### TASK OBJECTIVE
Write out the data exactly, keeping every line.
**** TASK INPUTS ****
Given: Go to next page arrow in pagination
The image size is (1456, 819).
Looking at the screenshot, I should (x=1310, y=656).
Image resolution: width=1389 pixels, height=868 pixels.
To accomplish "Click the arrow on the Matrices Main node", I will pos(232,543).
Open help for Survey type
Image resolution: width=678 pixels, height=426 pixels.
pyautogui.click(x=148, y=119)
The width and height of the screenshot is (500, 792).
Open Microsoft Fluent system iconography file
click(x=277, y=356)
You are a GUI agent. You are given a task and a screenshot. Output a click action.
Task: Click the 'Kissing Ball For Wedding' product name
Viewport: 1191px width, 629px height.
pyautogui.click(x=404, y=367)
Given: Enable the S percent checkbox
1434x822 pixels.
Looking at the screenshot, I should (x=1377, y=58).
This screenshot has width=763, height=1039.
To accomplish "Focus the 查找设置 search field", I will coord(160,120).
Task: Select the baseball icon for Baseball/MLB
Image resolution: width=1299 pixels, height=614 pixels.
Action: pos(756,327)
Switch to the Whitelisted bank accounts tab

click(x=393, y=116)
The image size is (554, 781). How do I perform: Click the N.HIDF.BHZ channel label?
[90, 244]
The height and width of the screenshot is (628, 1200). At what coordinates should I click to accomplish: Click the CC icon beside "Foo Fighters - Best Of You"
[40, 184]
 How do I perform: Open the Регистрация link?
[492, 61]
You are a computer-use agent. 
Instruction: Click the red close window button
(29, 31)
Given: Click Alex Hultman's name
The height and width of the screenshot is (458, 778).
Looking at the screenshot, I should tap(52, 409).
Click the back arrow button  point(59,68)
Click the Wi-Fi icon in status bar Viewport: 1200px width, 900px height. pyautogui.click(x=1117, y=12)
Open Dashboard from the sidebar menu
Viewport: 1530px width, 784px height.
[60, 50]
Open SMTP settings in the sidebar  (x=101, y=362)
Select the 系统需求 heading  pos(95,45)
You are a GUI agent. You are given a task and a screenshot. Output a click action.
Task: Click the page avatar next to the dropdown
****
### TASK ANSWER
Given: Go to next page arrow in pagination
The image size is (1456, 819).
Looking at the screenshot, I should (x=1310, y=656).
Image resolution: width=1389 pixels, height=868 pixels.
To accomplish "Click the arrow on the Matrices Main node", I will pos(232,543).
Open help for Survey type
Image resolution: width=678 pixels, height=426 pixels.
pyautogui.click(x=148, y=119)
The width and height of the screenshot is (500, 792).
Open Microsoft Fluent system iconography file
click(x=277, y=356)
You are a GUI agent. You are given a task and a screenshot. Output a click action.
Task: Click the 'Kissing Ball For Wedding' product name
Viewport: 1191px width, 629px height.
pyautogui.click(x=404, y=367)
Given: Enable the S percent checkbox
1434x822 pixels.
Looking at the screenshot, I should (x=1377, y=58).
This screenshot has width=763, height=1039.
To accomplish "Focus the 查找设置 search field", I will coord(160,120).
Task: Select the baseball icon for Baseball/MLB
Image resolution: width=1299 pixels, height=614 pixels.
Action: pos(756,327)
Switch to the Whitelisted bank accounts tab

click(x=393, y=116)
The image size is (554, 781). How do I perform: Click the N.HIDF.BHZ channel label?
[90, 244]
The height and width of the screenshot is (628, 1200). At what coordinates should I click to accomplish: Click the CC icon beside "Foo Fighters - Best Of You"
[40, 184]
 How do I perform: Open the Регистрация link?
[492, 61]
You are a computer-use agent. 
Instruction: Click the red close window button
(29, 31)
Given: Click Alex Hultman's name
The height and width of the screenshot is (458, 778).
Looking at the screenshot, I should tap(52, 409).
Click the back arrow button  point(59,68)
Click the Wi-Fi icon in status bar Viewport: 1200px width, 900px height. pyautogui.click(x=1117, y=12)
Open Dashboard from the sidebar menu
Viewport: 1530px width, 784px height.
[60, 50]
Open SMTP settings in the sidebar  (x=101, y=362)
Select the 系统需求 heading  pos(95,45)
You are a GUI agent. You are given a task and a screenshot. Output a click action.
Task: Click the page avatar next to the dropdown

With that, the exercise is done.